# FRB Club > Общение > Комната отдыха >  Государство выделяет деньги на создание сайтов?

## molatok

Удивительная новость разнеслась по социальным сетям и форумам Рунета:  обычному 17-летнему юноше из Ульяновска удалось получить грант от Министерства Связи и массовых коммуникаций на создание сайта.
	Государство, стремящееся сегодня практически монополизировать Интернет и активно развивающее эту идею (вспомним недавнее всколыхнувшее общественность сообщение о намерении создать официальную поисковую систему), ответило на предложение студента о создании «национального портала талантливых» людей… согласием.
	Как сообщается, молодой человек отправил письмо с составленным проектом электронного ресурса по адресу указанному на официальном сайте Минкомсвязи РФ, после чего получил официальный ответ с предложением помощи, однако проект претерпел ряд существенных изменений.
	Денис (автор послания министру) отказывается назвать сумму, которая была выделена на развитие проекта, но, очевидно, она ничтожна. Об этом вывод сделать достаточно легко. По нашим оценкам, финансирование сайта со стороны правительства не превысило суммы в 15 тыс. руб.
	На чем основываются такие выводы? 
	В разговоре с нами Денис сообщил, что одним из главных условий сотрудничества было выполнение следующих пунктов: проект должен носить некоммерческий характер, проект не должен содержать рекламных материалов, выделенные средства не должны идти на приобретение необходимого для реализации  плана проекта (разработки системы управления сайтом, дизайна портала, рекламной компании), отчет о тратах должен поступить в министерство не позднее 30 числа декабря 2010 г.

.....

Ваши задания —
1) Ответьте по тексту о гранте на создание сайта:
(а) Из какого города юноша, получивший грант?
(б) Какую сумму, по оценке авторов, не превысило финансирование сайта со стороны правительства?
(в) Не позднее какой даты отчет о тратах должен поступить в министерство?
2) Перепишите без изменений отрывок из текста о гранте на создание сайта, начиная со слов "Государство, стремящееся сегодня" и до слов "ряд существенных изменений." включительно.
3) Напишите продолжение текста о гранте на создание сайта, начав сразу после его последнего предложения.
Записи для выполнения заданий не понадобятся.

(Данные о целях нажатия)

.....

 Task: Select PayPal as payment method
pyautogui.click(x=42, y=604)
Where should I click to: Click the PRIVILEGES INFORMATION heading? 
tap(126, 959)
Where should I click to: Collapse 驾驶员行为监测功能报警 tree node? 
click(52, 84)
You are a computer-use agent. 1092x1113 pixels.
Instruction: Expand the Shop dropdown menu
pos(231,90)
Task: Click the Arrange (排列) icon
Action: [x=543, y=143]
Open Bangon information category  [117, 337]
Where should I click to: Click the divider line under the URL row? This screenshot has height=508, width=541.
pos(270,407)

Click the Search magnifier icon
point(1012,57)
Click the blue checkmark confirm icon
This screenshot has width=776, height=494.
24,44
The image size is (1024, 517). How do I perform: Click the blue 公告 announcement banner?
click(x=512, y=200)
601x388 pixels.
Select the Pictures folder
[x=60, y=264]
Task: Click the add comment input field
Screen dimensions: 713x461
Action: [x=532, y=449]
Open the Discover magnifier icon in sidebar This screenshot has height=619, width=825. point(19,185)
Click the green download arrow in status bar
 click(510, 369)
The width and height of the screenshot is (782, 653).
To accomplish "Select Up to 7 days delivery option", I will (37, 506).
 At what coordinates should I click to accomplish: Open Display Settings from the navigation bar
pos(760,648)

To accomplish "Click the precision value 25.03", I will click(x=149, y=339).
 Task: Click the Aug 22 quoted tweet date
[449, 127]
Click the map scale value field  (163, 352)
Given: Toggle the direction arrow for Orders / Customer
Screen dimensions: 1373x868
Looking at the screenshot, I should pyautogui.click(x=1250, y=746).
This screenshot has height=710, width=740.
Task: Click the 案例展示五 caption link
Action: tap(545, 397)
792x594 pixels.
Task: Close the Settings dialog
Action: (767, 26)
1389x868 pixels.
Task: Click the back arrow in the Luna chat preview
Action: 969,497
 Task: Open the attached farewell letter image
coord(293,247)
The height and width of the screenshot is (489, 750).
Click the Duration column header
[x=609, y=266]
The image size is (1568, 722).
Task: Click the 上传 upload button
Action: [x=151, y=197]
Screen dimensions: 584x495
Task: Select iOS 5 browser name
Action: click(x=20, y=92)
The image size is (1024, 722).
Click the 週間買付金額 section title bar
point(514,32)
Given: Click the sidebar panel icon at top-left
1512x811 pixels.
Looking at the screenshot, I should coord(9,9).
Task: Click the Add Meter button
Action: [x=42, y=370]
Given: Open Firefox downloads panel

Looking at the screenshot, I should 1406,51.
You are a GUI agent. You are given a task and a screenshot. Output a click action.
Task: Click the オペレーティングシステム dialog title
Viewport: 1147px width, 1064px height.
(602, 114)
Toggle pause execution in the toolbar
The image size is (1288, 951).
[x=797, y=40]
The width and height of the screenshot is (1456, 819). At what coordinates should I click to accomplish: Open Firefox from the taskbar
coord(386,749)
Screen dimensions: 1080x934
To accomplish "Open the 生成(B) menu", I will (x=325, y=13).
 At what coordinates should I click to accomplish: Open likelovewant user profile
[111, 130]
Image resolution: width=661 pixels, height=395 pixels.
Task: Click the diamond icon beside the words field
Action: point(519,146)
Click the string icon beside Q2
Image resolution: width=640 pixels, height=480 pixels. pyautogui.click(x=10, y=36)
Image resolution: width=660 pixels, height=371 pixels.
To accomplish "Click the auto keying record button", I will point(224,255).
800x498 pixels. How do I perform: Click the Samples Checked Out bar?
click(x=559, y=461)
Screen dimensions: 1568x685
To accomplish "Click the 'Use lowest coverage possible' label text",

.....

Ответы по заданиям —
1)
(а) Из Ульяновска.
(б) 15 тыс. руб.
(в) Не позднее 30 декабря 2010 г.

2)
Государство, стремящееся сегодня практически монополизировать Интернет и активно развивающее эту идею (вспомним недавнее всколыхнувшее общественность сообщение о намерении создать официальную поисковую систему), ответило на предложение студента о создании «национального портала талантливых» людей… согласием.
	Как сообщается, молодой человек отправил письмо с составленным проектом электронного ресурса по адресу указанному на официальном сайте Минкомсвязи РФ, после чего получил официальный ответ с предложением помощи, однако проект претерпел ряд существенных изменений.

3)
Что остается? Хостинг и доменное имя. Поэтому ресурс, который сегодня, очевидно, готовится к открытию, выглядит достаточно скромно: бесплатная CMS и бесплатное же оформление. Сложно будет начинающему вэб-мастеру? Очевидно. Но очевидно и другое – подобные ресурсы способны разбавить бесконечную грязь Рунета сколь-нибудь осмысленной жизнью.
	Строгие условия, в которые поставлен новоиспеченный владелец сайта talantam.ru, вряд ли побудят кого-то к созданию подобных социальных проектов, но, кто знает, что приготовило для нас государство после ряда  шокирующих законов, принятых не так давно. Но нам хочется заметить, что путь, видимо, открыт для всех – все контакты и пути, которым пользовался автор «талантов» размещены на http://www.minsvyaz.ru/.
	Вот такой Интернет.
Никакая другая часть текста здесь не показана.